The whole flow is tool-agnostic: the universal pre-commit hook fires for every git commit, regardless of who or what is running it. AI agents using Claude Code, Cursor, Copilot, Aider, etc. all get the same behavior, as do human contributors.

npm publishes AND GitHub Releases are auto-created from the same files. The .github/workflows/release.yml workflow watches for new changelog/**.md files added in a push to main. For each new file:

  1. scripts/publish-npm.js parses the frontmatter, checks npm view @webjsdev/<pkg>@<version>; if the version is not yet on the registry, it runs npm publish --workspace=@webjsdev/<pkg> --access=public. Idempotent: already-published versions are skipped.
  2. scripts/publish-release.js composes a tag <pkg>@<version> (e.g. core@0.6.0), title @webjsdev/<pkg> <version>, body (the markdown after frontmatter), then runs gh release create. Idempotent: existing release tags are skipped.

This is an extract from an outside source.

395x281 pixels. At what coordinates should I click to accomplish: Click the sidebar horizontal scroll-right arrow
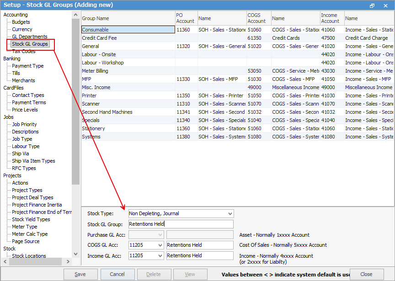(69, 262)
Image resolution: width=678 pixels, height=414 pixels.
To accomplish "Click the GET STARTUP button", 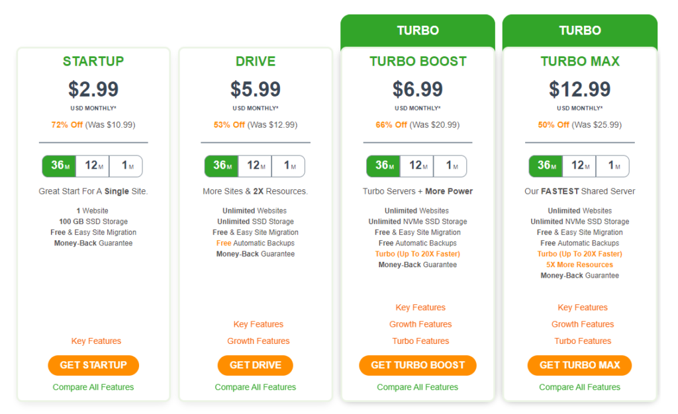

npm runs first; if it fails (auth, network, transient registry error), the GitHub Release step is skipped and the workflow fails. After fixing, a re-run picks up where it left off: the npm-side check makes the completed package a no-op and only the missing release lands.

The workflow uses NPM_TOKEN (repo secret) and the auto-provisioned GITHUB_TOKEN. Free for public repos.

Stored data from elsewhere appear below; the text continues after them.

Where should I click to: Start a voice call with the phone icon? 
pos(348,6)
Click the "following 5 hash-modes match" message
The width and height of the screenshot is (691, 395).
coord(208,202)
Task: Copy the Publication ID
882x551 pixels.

Update the global CLI after the publish lands. The maintainer scaffolds and dogfoods with the globally installed webjs CLI, which lags a release until refreshed. So once release.yml has published (verify npm view @webjsdev/cli version matches the released version), refresh the global CLI on every manager: npm update -g webjsdev, bun add -g webjsdev, and mise use -g npm:webjsdev@latest. Run them AFTER the publish, never at merge time (they pull the LATEST PUBLISHED version). The mise use line is the one that actually moves a mise-shimmed webjs (a shim on PATH ahead of the npm/bun globals); verify with mise which webjs. This is reminded automatically by the .claude/hooks/release-global-update.sh PostToolUse hook, which fires when a chore/release-* PR merges (escape hatch WEBJS_NO_RELEASE_GLOBAL_UPDATE=1, regression test test/hooks/release-global-update.test.mjs).


Dev error overlay: rich, pushed live over SSE (dev-only) (#264)

In development, three error sources push a structured error frame to the open tab over the existing live-reload SSE channel (a distinct webjs-error event, NOT EventSource's native error), and a small dev-only client renders a plain-DOM overlay without a manual reload: an SSR render crash (a page / layout throws, or the no-browser-globals walker trips), a non-erasable-TypeScript strip failure (which breaks only the CLIENT module fetch, so the page still SSRs but hydration is silently dead, the exact gap this closes), and a failed rebuild (previously only logged server-side). The overlay carries the message, the parsed file:line:column, a source code frame of the offending line with context, and for a TS strip the no-non-erasable hint surfaced in the UI rather than buried in a JS comment. A successful rebuild clears it (the reload also dismisses any on-screen overlay), and the current frame is replayed to a tab connecting after the breaking edit.

The overlay client uses textContent throughout (never innerHTML), so the error content cannot inject markup. It is strictly dev-only: reportDevError early-returns when !dev, /__webjs/reload.js 404s in prod, and the prod 500 stays terse (only error.message, never the stack or a file path), so no source leaks. An embedding host can observe the same frames via the onDevError option on createRequestHandler / startServer. Mechanism: buildDevErrorFrame in packages/server/src/dev-error.js, reportDevError + the SSE push in packages/server/src/dev.js, the SSR-catch hook in packages/server/src/ssr.js.